The genetic defect found in this disease affects the lipid phosphatase MTM1. This enzyme controls the conversion of a signal lipid on endosomes, which are vesicle-like structures in cells involved in the classification of food receptors.

When examining the structure of mutant human muscle cells from patients, the researchers discovered changes in the endoplasmic reticulum (ER), a network of membranes that spans the entire cell. In healthy cells, the ER forms a large interconnected network of “flattened” membrane-bound sacs near the cell nucleus and narrow tubules around the cell. In diseased cells, this balance shifts towards the tubules, and also membrane-enclosed sacs appear perforated.

The researchers found a very similar accumulation of narrow ER tubules and perforated membrane-enclosed sacs in starved cells where MTM1 was genetically inactivated.

“Muscles are very sensitive to hunger; their energy reserves are quickly depleted. So we began to suspect that the defect in the cells of XLCNM patients might be related to the wrong response to hunger,” said Volker Haucke.

Amino acid deficiency occurs when cells starve. As a result, the researchers found that the ER undergoes shape changes in healthy cells—the outer narrow tubules regress and turn into smooth membrane-enclosed sacs. This modified structure of the ER allows the fusion of mitochondria (spherical organelles) that provide energy (adenosine triphosphate, ATP) to the cell and are in contact with the ER.

Lead author of the study, Dr. “Such enlarged ‘giant mitochondria’ are able to metabolize fat much better,” said Wonyul Jang.

However, in cells deficient in MTM1, fats cannot be transported or burned efficiently. The endosome, controlled by MTM1, plays a key role in this process. In healthy cells, starvation reduces the contact points between endosomes and the ER, ultimately allowing the latter to remodel. However, contact site reduction does not occur in the cells of XLCNM patients: the endosome exerts a “pulling force” on the ER, causing stabilization of peripheral tubules and window opening of membrane-enclosed sacs.

Since peripheral ER tubules are responsible for mitochondrial fission, mitochondria remain small in the absence of MTM1. In this form, they can burn their storage fat much less, which causes a severe lack of energy in the cell.

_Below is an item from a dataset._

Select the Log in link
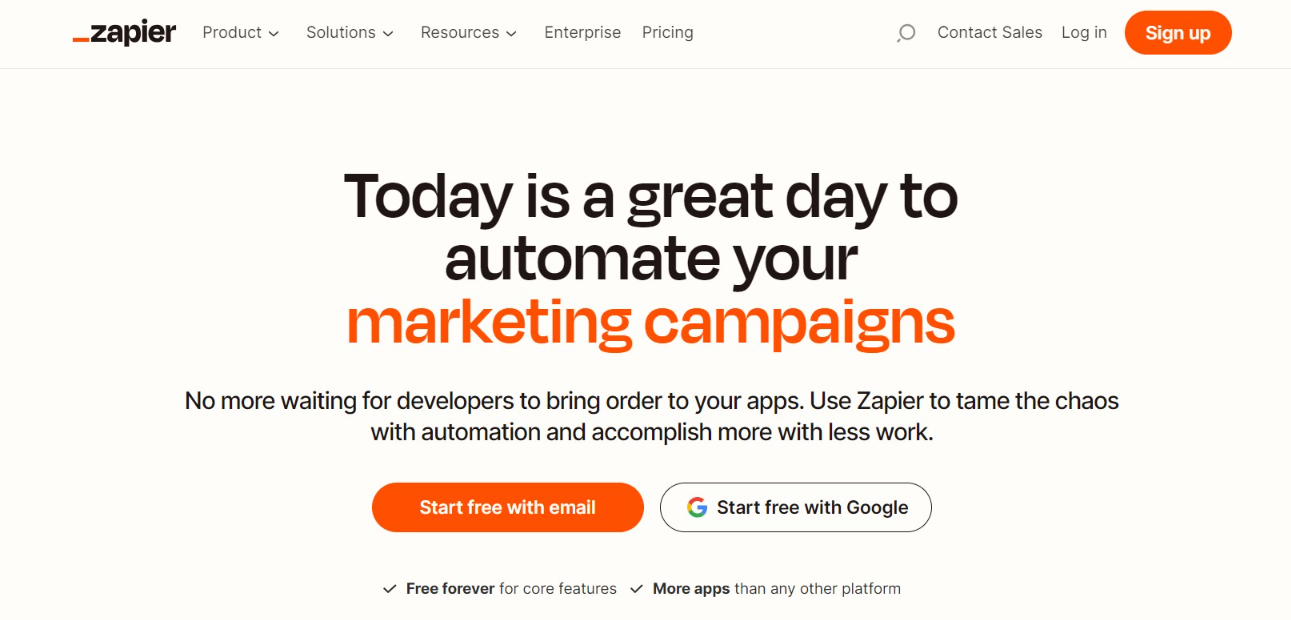click(x=1084, y=33)
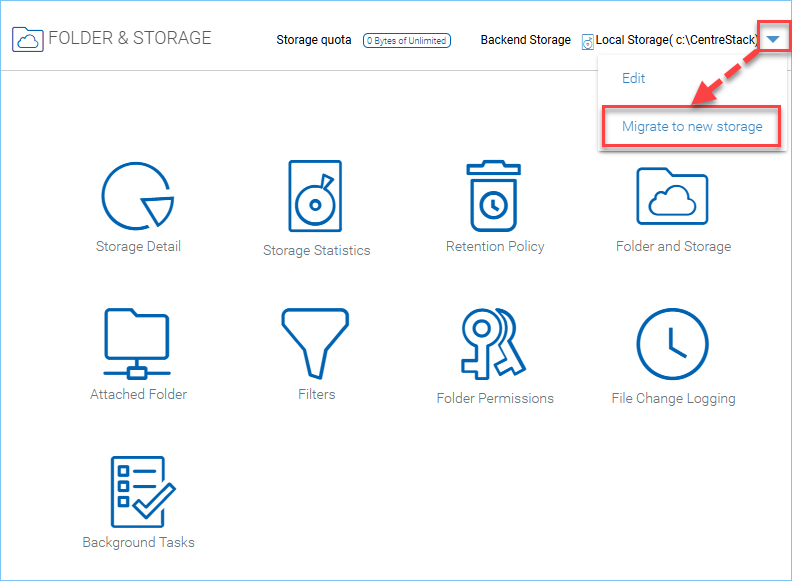Image resolution: width=792 pixels, height=581 pixels.
Task: Open the Storage Detail pie chart icon
Action: click(x=138, y=196)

“We found an entirely new mechanism for how different compartments in the cell communicate with each other, such that cell metabolism adapts in response to food supply,” said Volker Haucke. In light of this, the current study shows that starvation is completely detrimental to the muscle cells of XLCNM patients. They need constant food intake to prevent the breakdown of muscle proteins into amino acids.

FMP researchers were able to demonstrate in a second published study. Proceedings of the National Academy of Sciences, that defects resulting from the loss of the lipid phosphatase MTM1 can be repaired mainly by inactivation of the “opponent” enzyme, the lipid kinase PI3KC2B. Only time will tell if this will work for XLCNM patients.

The team led by Volker Haucke is currently working to find a suitable inhibitor that can suppress PI3KC2B activity. They have already shown in cell culture that this is possible in principle.